My mom's slippers in the photo should give you a glimpse into what my mom, Bunny, is like. She has never fit into the cookie-cutter mold of moms, which has suited her fine and made our life interesting. Those slippers of hers would've come in handy when we moved to Minnesota and she'd walk outside barefoot in the snow.
Mom thought everything was funny when I was growing up (no doubt fueled by the endless Erma Bombeck clippings plastered on our fridge.) She'd chase me around the house with my younger brother's wet diapers, telling me they'd soften my skin. She'd purposely send Amy, our slobbery bulldog, into the living room if I was sitting on the couch with a boyfriend, knowing full well Amy's gassy fumes would fuel any boy to leave the room within a minute of Amy's entrance.

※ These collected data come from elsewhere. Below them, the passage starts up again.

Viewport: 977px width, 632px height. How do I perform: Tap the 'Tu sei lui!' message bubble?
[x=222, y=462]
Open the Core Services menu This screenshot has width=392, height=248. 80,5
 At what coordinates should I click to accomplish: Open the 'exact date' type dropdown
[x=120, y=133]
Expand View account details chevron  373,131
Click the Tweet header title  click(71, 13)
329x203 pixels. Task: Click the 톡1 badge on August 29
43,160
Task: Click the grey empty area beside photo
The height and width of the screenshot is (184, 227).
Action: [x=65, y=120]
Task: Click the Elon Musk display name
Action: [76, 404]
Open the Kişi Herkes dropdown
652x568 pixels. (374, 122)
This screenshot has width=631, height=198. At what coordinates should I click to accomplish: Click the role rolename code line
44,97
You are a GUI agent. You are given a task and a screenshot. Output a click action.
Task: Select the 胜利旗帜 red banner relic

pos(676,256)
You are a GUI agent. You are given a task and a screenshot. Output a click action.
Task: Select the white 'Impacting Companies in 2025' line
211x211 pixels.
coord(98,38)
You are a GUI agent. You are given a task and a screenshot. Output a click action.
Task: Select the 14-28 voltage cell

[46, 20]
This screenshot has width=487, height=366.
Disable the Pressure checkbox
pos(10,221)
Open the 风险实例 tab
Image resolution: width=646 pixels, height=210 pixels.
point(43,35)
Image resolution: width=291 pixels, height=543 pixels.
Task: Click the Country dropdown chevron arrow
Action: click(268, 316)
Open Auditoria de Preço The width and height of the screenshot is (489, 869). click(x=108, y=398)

She filled our home with music and laughter... and I had no idea every child wasn’t as lucky. Of course I thought her rules were constricting, her concern for my safety, overbearing (as their only daughter, my parents now agree they went overboard.) After graduation, on the day I turned eighteen, I moved out. My parents had given me a suitcase for my birthday—I thought they were happy with my decision. Years later, mom said she was crushed by my decision.
Once I moved out, I thought their influence on my life was over, my need for them, history. Oh, how clueless I was! If anything, I needed my mom even more as an adult. There have been times in my life I’d call my mom, crying so hard I couldn't talk. In-between my sobs, she'd ask how she could help me. And she did. Every single time.
Mom could lead Do-gooders Anonymous; she’s been a constant volunteer for years, always doing for others and asking for very little in return from her family. Nothing materialistic—just our time and respect. And she’s about the most down-to-earth person you’ll meet. Trusting, honest, and funny when she doesn’t mean to be.
Recently, I mentioned to my mom that my older brother, who is a genius (a constant surprise to me!) defied the statistics that babies who are nursed are smarter than bottle-fed babies. “Oh, I nursed Chris,” mom said.
“I thought you said you didn’t nurse us kids.”
“I just didn’t nurse you, Jill.”
Well, that explains why I’m not a genius.
My parents recently put their home up for sale. While my dad was out of state, some strange man knocked on their door, asking mom about their house. Even though they had it listed with a realtor, a sign clearly posted in their yard, my mom welcomed in this potential murderer-thief and showed him all around their home. I didn’t waste my breath scolding her for being too-trusting. It’s mom—that’s how she rolls.
Years ago, I worked in the loan department for a bank that got taken over by the government. In all the stressful chaos, our secretary/receptionist quit. So my extrovert mom volunteered to fill in until they could hire someone, thinking she could just visit with customers. During that time, they brought in a new bank president. One day he asked my mom to do some typing for him.
My mom informed him, “Oh, I don’t do typing!”
Clueless, he came to me. “What’s up with our receptionist? That lady told me she doesn’t do typing.”
Embarrassed, I told him that “that lady” was my mom, and to just give me the typing.
It wasn’t the first time my mom embarrassed me. It won’t be the last. I’m good with that—that’s how Momma Buns rolls.